-- Exercise brief --
Gather every line below that contains the string "link", treating uppercase and lowercase as different.
## BEGIN
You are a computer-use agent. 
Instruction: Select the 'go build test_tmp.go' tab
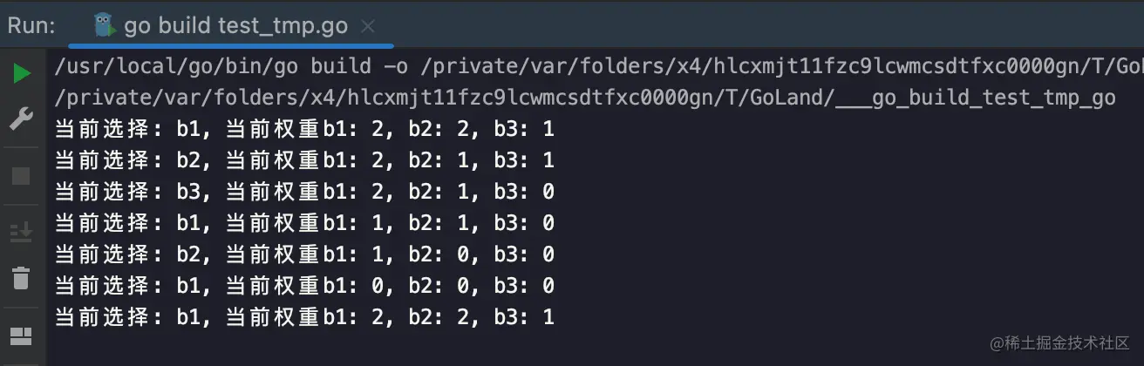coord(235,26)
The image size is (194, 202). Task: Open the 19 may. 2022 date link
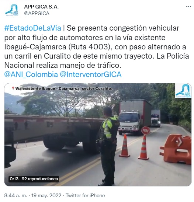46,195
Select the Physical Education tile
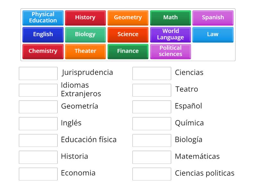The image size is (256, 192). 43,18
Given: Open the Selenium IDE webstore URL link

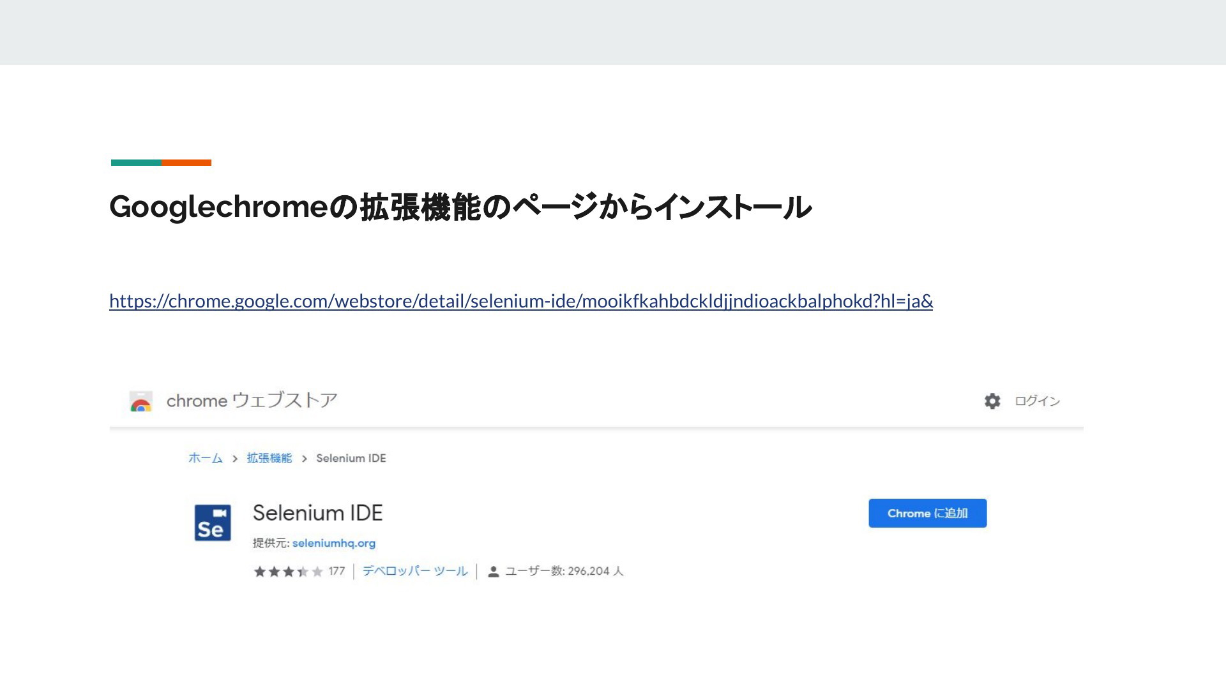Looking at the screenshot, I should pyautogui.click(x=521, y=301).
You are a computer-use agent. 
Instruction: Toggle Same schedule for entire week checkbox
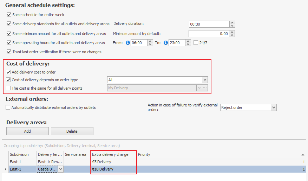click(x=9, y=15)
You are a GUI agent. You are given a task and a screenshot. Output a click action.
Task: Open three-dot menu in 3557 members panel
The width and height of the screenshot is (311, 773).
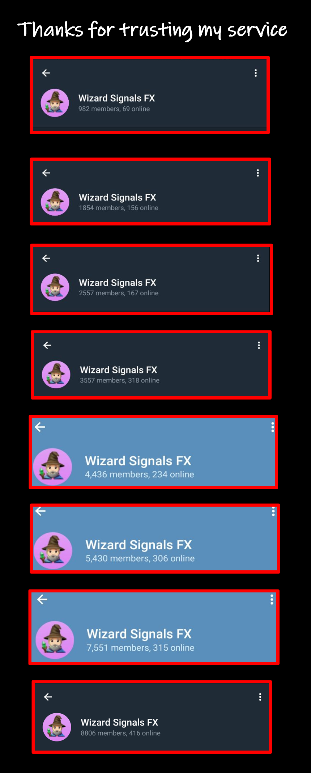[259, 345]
## END
-- Result below --
The image size is (194, 202). Task: Open the 19 may. 2022 date link
Given: Open the Selenium IDE webstore URL link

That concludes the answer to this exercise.